Content starts
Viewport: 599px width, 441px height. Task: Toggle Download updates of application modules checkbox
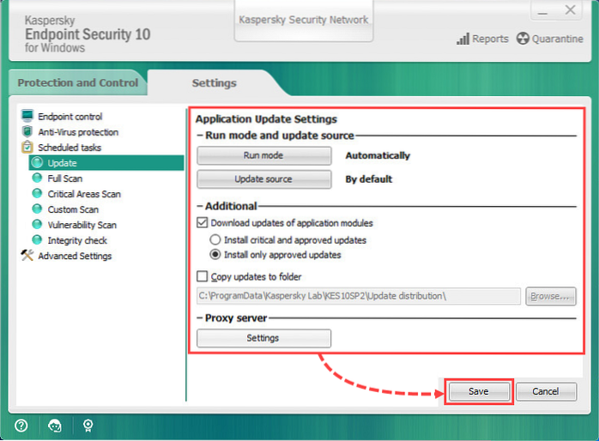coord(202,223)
Content ends
Content starts
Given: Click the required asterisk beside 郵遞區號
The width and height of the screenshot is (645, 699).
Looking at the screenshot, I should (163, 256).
Content ends
Content starts
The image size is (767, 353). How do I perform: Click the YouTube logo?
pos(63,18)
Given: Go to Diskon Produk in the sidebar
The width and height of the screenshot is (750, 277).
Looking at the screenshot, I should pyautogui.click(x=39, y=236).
Content ends
YOUR INSTRUCTIONS –
Search the entries above for the string "Given". Copy each line in which it appears.

REPLY TO THE TASK –
Given: Click the required asterisk beside 郵遞區號
Given: Go to Diskon Produk in the sidebar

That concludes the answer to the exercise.